## WORK TO DO
Could you rescale the data, taking everything from the line containing "You are a GUI" down to the line containing "Alberta Conference (578, 2016)", both included? Repeat only those lines, requests included, with every coordinate in the answers multiplied by 1.35 and rounded to a whole number (halves up), leaving any numbers in the requests unchanged.

## ENTRIES SUPPLIED
'''

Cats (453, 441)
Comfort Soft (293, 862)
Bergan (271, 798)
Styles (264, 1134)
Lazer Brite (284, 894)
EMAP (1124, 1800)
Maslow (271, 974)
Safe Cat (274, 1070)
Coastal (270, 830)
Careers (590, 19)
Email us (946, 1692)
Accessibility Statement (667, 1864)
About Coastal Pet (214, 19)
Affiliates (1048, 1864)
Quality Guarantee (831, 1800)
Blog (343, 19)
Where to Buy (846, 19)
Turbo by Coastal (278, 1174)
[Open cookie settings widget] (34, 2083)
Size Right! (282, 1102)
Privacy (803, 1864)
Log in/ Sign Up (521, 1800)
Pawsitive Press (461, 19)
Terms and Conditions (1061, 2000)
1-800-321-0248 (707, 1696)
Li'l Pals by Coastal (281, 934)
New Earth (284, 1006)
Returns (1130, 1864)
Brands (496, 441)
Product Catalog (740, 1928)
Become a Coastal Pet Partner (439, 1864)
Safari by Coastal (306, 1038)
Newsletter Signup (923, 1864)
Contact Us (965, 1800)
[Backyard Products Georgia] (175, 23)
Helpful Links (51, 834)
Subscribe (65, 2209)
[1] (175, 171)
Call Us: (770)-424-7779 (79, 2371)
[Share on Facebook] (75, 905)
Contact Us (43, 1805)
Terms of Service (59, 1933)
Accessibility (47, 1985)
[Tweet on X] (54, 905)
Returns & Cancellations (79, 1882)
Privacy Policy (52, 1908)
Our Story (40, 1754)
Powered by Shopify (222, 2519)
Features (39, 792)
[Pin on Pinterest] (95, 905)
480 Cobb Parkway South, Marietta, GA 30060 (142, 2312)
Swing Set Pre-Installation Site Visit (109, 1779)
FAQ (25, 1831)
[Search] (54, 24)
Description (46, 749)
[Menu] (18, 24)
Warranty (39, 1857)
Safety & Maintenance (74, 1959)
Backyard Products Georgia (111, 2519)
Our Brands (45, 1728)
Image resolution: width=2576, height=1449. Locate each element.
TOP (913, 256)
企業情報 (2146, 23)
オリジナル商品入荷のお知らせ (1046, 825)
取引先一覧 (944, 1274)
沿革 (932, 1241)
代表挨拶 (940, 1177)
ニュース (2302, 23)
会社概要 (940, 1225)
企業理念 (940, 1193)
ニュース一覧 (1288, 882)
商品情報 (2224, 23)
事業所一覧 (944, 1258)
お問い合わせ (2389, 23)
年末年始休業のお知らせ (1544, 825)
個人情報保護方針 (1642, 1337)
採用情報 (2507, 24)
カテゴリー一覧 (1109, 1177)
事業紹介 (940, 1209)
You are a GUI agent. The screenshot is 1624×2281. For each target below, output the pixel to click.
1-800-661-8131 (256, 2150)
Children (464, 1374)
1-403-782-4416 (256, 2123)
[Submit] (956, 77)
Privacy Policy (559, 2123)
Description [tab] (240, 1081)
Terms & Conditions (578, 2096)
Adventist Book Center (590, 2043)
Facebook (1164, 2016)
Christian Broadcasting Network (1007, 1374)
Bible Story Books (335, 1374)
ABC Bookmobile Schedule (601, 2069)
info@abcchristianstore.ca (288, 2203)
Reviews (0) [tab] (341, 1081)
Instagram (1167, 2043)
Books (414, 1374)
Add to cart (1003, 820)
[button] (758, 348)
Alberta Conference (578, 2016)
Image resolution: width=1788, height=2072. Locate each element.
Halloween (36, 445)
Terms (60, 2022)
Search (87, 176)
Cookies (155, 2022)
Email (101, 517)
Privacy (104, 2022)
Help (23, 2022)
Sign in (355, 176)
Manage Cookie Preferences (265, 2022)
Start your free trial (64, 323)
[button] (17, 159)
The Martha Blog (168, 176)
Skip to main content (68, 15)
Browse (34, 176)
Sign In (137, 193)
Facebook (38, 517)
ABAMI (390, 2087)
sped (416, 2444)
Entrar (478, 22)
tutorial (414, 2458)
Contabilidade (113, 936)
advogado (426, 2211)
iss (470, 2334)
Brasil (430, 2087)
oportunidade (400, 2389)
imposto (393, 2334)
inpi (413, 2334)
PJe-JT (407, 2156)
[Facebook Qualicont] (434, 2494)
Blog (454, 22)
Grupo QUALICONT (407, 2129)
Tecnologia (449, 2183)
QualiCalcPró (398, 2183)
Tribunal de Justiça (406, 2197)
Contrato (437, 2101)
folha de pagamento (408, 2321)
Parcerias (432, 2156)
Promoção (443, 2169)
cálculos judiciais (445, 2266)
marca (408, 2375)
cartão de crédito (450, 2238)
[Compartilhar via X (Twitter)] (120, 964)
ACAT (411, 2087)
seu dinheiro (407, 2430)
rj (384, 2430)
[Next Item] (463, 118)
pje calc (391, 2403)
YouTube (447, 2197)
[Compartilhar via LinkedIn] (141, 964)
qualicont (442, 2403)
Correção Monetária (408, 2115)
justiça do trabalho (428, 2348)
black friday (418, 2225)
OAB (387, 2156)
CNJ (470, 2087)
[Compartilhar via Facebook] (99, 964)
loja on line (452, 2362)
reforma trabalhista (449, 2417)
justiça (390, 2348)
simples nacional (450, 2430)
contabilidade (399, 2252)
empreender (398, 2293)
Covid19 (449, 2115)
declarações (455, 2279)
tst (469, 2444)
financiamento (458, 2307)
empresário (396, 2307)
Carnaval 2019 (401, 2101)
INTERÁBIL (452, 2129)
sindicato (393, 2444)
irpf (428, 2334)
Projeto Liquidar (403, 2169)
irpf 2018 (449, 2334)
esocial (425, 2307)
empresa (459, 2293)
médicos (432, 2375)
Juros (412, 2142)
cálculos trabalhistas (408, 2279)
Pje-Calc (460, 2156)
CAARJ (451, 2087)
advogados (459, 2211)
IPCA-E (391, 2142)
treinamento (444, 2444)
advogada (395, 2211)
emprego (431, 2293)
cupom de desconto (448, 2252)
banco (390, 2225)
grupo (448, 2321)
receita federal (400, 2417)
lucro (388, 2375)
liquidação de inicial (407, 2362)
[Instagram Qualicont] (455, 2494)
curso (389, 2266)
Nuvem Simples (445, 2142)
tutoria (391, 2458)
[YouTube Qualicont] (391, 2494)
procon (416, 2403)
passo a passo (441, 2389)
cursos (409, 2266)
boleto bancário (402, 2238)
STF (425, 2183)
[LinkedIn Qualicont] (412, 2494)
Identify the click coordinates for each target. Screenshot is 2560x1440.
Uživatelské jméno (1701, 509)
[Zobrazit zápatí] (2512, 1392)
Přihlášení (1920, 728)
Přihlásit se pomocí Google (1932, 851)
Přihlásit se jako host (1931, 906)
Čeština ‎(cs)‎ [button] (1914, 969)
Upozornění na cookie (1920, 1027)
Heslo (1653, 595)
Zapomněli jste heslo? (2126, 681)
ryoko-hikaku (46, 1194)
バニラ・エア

'''

## COMPLETED EXERCISE
You are a GUI agent. The screenshot is 1624×2281. For each target below, output the pixel to click.
1-800-661-8131 (346, 2903)
Children (626, 1855)
1-403-782-4416 (346, 2866)
[Submit] (1291, 104)
Privacy Policy (755, 2866)
Description [tab] (324, 1459)
Terms & Conditions (780, 2830)
Adventist Book Center (797, 2758)
Facebook (1571, 2722)
Christian Broadcasting Network (1359, 1855)
Bible Story Books (452, 1855)
ABC Bookmobile Schedule (811, 2793)
info@abcchristianstore.ca (389, 2974)
Reviews (0) [tab] (460, 1459)
Instagram (1575, 2758)
Books (559, 1855)
Add to cart (1354, 1107)
[button] (1023, 470)
Alberta Conference (780, 2722)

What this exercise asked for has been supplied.